Reputation: 1381
I want to merge several DataFrames having few different columns. Suppose ,
DataFrame A has 3 columns: Column_1, Column_2, Column 3
DataFrame B has 3 columns: Column_1, Columns_2, Column_4
DataFrame C has 3 Columns: Column_1, Column_2, Column_5
I want to merge these DataFrames such that I get a DataFrame like :
Column_1, Column_2, Column_3, Column_4 Column_5
number of DataFrames may increase.

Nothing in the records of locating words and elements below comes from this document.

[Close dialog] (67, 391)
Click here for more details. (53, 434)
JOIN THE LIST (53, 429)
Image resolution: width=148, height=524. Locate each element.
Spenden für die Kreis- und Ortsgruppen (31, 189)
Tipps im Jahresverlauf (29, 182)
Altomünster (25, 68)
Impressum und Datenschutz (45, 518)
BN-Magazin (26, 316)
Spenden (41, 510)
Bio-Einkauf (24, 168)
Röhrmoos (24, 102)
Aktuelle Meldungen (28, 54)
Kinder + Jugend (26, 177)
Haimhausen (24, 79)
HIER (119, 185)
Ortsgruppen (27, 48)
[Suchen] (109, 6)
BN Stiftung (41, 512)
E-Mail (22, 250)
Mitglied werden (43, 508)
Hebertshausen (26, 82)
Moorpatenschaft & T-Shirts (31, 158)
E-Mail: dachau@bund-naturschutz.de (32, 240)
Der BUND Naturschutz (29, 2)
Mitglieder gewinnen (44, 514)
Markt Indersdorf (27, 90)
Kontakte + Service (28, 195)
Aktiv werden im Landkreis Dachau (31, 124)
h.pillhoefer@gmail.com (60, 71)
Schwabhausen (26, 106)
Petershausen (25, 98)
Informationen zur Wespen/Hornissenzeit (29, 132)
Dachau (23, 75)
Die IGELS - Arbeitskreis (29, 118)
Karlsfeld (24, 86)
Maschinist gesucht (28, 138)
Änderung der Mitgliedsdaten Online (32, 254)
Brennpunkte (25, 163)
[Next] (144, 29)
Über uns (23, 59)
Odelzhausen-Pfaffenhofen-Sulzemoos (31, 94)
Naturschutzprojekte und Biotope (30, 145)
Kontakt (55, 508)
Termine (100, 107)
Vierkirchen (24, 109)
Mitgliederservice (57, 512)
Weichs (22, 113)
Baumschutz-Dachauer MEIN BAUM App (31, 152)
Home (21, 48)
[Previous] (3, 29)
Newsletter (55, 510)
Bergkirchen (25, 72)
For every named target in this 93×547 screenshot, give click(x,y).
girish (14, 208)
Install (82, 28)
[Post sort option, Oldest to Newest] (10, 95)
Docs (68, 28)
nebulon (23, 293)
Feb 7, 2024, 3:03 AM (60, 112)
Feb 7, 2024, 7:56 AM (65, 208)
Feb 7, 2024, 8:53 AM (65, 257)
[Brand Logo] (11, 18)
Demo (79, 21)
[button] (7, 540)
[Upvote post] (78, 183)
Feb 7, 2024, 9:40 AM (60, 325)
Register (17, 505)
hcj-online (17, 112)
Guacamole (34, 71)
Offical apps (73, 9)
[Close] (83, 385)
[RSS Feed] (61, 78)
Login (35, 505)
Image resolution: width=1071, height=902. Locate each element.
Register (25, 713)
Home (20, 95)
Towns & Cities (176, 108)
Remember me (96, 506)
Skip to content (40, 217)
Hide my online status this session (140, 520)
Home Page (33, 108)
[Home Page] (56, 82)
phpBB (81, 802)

Is there any way to get this merge ? such that for a particular Column_1 Column_2 combination i get the values for other three columns in same row, and if for a particular combination of Column_1 Column_2 there is no data in some Columns then it should show null there.
DataFrame A:
Column_1 Column_2 Column_3
1 x abc
2 y def
DataFrame B:
Column_1 Column_2 Column_4
1 x xyz
2 y www
3 z sdf
The merge of A and B :
Column_1 Column_2 Column_3 Column_4
1 x abc xyz
2 y def www
3 z null sdf
Upvotes: 3
Views: 8466
Reputation: 36
First use following codes for all three data frames, so that SQL queries can be implemented on dataframes
DF1.createOrReplaceTempView("df1view")
DF2.createOrReplaceTempView("df2view")
DF3.createOrReplaceTempView("df3view")
then use this join command to merge
val intermediateDF = spark.sql("SELECT a.column1, a.column2, a.column3, b.column4 FROM df1view a leftjoin df2view b on a.column1 = b.column1 and a.column2 = b.column2")`
intermediateDF.createOrReplaceTempView("imDFview")

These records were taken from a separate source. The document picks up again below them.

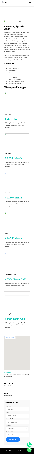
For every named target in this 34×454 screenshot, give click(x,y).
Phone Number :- (10, 384)
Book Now (12, 439)
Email (7, 412)
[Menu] (30, 3)
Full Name (8, 406)
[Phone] (29, 444)
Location (8, 425)
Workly (13, 451)
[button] (6, 21)
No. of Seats (9, 432)
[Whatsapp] (29, 449)
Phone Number (10, 419)
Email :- (6, 393)
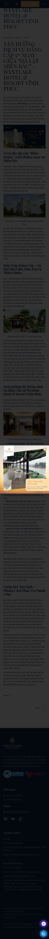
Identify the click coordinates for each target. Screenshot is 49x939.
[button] (45, 449)
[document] (24, 469)
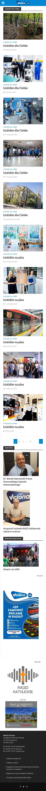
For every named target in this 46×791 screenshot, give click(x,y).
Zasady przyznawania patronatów (18, 777)
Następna (41, 441)
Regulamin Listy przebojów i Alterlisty (19, 773)
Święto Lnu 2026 (11, 569)
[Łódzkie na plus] (23, 238)
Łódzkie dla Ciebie (10, 42)
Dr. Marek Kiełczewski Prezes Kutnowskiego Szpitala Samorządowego (17, 481)
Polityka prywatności (13, 758)
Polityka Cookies (12, 763)
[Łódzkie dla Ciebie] (23, 26)
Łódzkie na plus (13, 257)
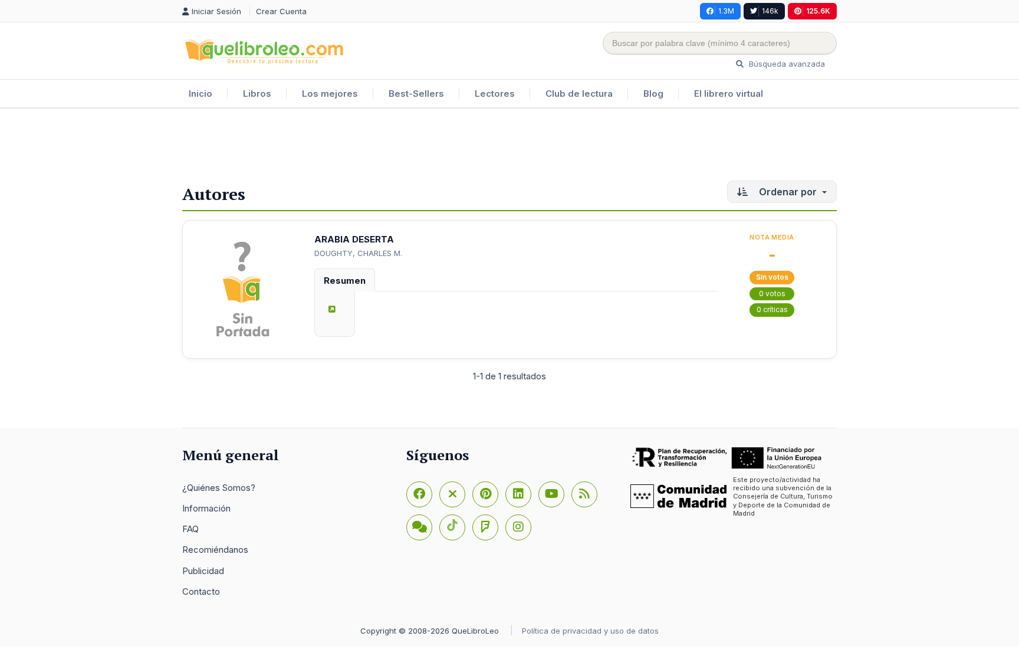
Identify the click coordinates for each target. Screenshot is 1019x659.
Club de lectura (579, 93)
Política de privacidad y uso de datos (590, 630)
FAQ (190, 529)
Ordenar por (788, 192)
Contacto (201, 591)
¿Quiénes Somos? (218, 487)
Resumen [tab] (345, 280)
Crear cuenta (281, 11)
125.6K (818, 10)
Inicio (200, 93)
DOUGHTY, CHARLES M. (358, 253)
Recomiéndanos (215, 549)
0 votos (772, 293)
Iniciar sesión (218, 11)
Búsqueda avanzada (786, 63)
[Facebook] (419, 494)
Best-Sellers (416, 93)
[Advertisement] (509, 146)
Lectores (495, 93)
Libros (257, 93)
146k (770, 10)
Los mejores (330, 93)
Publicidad (203, 570)
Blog (653, 93)
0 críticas (772, 309)
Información (206, 508)
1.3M (726, 10)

val resultDF = spark.sql("SELECT a.column1, a.column2, a.column3, a.column4, b.column5 FROM imDFview a leftjoin df3view b on a.column1 = b.column1 and a.column2 = b.column2")
these join can also be done together in one join, also since you want all values of column1 and column2,you can use full outer join
instead of left join
Upvotes: 0
Reputation: 40360
If I understand your question correctly, you'll be needing to perform an outer join using a sequence of columns as keys.
I have used the data provided in your question to illustrate how it is done with an example :
scala> val df1 = Seq((1,"x","abc"),(2,"y","def")).toDF("Column_1","Column_2","Column_3")
// df1: org.apache.spark.sql.DataFrame = [Column_1: int, Column_2: string, Column_3: string]
scala> val df2 = Seq((1,"x","xyz"),(2,"y","www"),(3,"z","sdf")).toDF("Column_1","Column_2","Column_4")
// df2: org.apache.spark.sql.DataFrame = [Column_1: int, Column_2: string, Column_4: string]
scala> val df3 = df1.join(df2, Seq("Column_1","Column_2"), "outer")
// df3: org.apache.spark.sql.DataFrame = [Column_1: int, Column_2: string, Column_3: string, Column_4: string]
scala> df3.show
// +--------+--------+--------+--------+
// |Column_1|Column_2|Column_3|Column_4|
// +--------+--------+--------+--------+
// | 1| x| abc| xyz|
// | 2| y| def| www|
// | 3| z| null| sdf|
// +--------+--------+--------+--------+
This is called an equi-join
with another DataFrame
using the given columns.
It is different from other join functions, the join columns will only appear once in the output, i.e. similar to SQL's JOIN USING
syntax.
Note
Outer equi-joins are available since Spark 1.6.
Upvotes: 6